Die "Patriots" sind nackt
USA-Modernisierungshilfe für Polens Streitkräfte kein "reiner Gewinn"
Von Julian Bartosz, Wroclaw *
Im Tumult der heftigen Debatten um den 20. Jahrestag der »Befreiung
Polens vom Kommunismus« am 4. Juni ist eine wichtige Nachricht
untergegangen. Sie betraf die US-amerikanischen »Patriot«-Raketen, die
in Polen stationiert werden sollen.
Es war eine Forderung der Warschauer Regierung: Wenn die USA ihren von
der Regierung Bush geplanten »Raketenschild« in Polen und Tschechien
errichten, müsse Polens Territorium durch zusätzliche »Patriot«-Raketen
vor Luftangriffen geschützt werden. Denn das Abwehrsystem selbst wäre
zur Verteidigung des polnischen Luftraums weder bestimmt noch geeignet.
Ein entsprechendes Dokument wurde im August 2008 denn auch im Rahmen der
zweiseitigen Erklärung über die strategische Zusammenarbeit zwischen den
USA und Polen unterzeichnet.
Nun hat der neue US-amerikanische Präsident Barack Obama das
Antiraketenprojekt bis zur Klärung seiner Nützlichkeit zurückgestellt.
Wie jetzt bekannt wurde, ließ Obama die Warschauer Regierung jedoch
wissen, dass die polnische Armee die ihr zugesagten »Patriot«-Raketen
auch im Falle einer Verzögerung oder einer durch »höhere politische
Gründe« bedingten Aufgabe des Projekts erhalten werde.
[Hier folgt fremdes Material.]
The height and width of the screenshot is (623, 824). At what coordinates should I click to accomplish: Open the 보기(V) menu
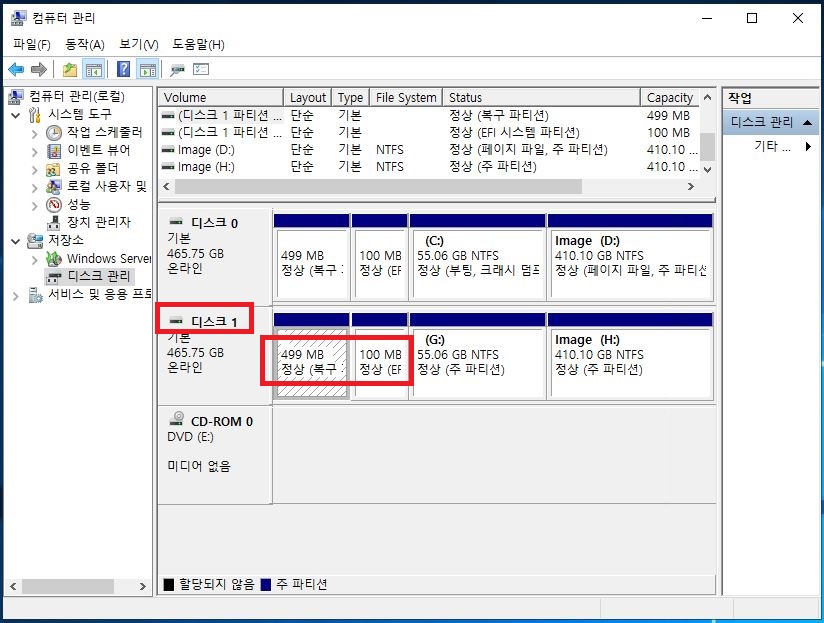pyautogui.click(x=138, y=44)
Das sei »reiner
Gewinn«, freute sich Ministerpräsident Donald Tusk, als er von der
»freundlichen Bereitschaft« der USA erfuhr.
Wie die »Gazeta Wyborcza« meldet, ist die Freude allerdings begrenzt.
Die in Polen aufzustellenden »Patriot«-Batterien werden, wie aus dem
Verteidigungsministerium verlautet, nämlich »nackt« sein: Sie werden
ohne Sprengköpfe stationiert. Wo die Sprengköpfe gelagert werden - ob
auf einem USA-Stützpunkt in Polen oder etwa in Deutschland - sei völlig
ungewiss. Die Polnische Presseagentur PAP erfuhr in diesem Zusammenhang
von Pentagon-Sprecherin Elizabeth Hibner, die »Patriot«-Batterien würden
lediglich zu »Schulungs- und Übungszwecken« nach Polen gebracht.
»Trybuna« ergänzte diese Nachricht durch den Hinweis, dass die
Bestückung der Raketen mit Sprengköpfen, falls es dazu kommen sollte,
bezahlt werden müsste, und zwar mit Millionen US-Dollar.
Es scheint, als hätten die polnische Generalität und die
Militärpolitiker mit der US-amerikanischen »Entwicklungshilfe« fürs
»Wojsko Polskie« ausgesprochenes Pech. Es begann im Jahre 2000, als die
polnische Kriegsmarine mit zwei ausgemusterten Fregatten - umgetauft in
»Pulaski« und »Kosciuszko« - ausgerüstet wurde. Die US-amerikanischen
Hummer-Kampfwagen, mit denen polnische Soldaten tödliche Einsätze in
Irak fuhren, waren unzureichend gegen Minen geschützt. Die seit 2006
aufgrund eines milliardenschweren Vertrages mit Lockheed Martin
gelieferten F-16-Mehrzweckkampfflugzeuge älterer Generation sind - wie
die »Rzeczpospolita« berichtete - zum Teil als »Magazin für Ersatzteile«
tauglich. Mit den »Herkules«- Transportmaschinen, die Anfang dieses
Jahres aus den USA einflogen, verhält es sich ähnlich. Bislang eignen
sie sich nicht dafür, polnische Truppen und Ausrüstung nach Afghanistan
zu fliegen. Man wartet auf Ersatzteile, das Bodenpersonal hat mit dem
Umbau alle Hände voll zu tun. Der Rat aus Washington lautet: Das
Flugpersonal solle am polnischen Himmel üben. All dies geht den
polnischen Waffenbrüdern der USA ziemlich auf die Nerven.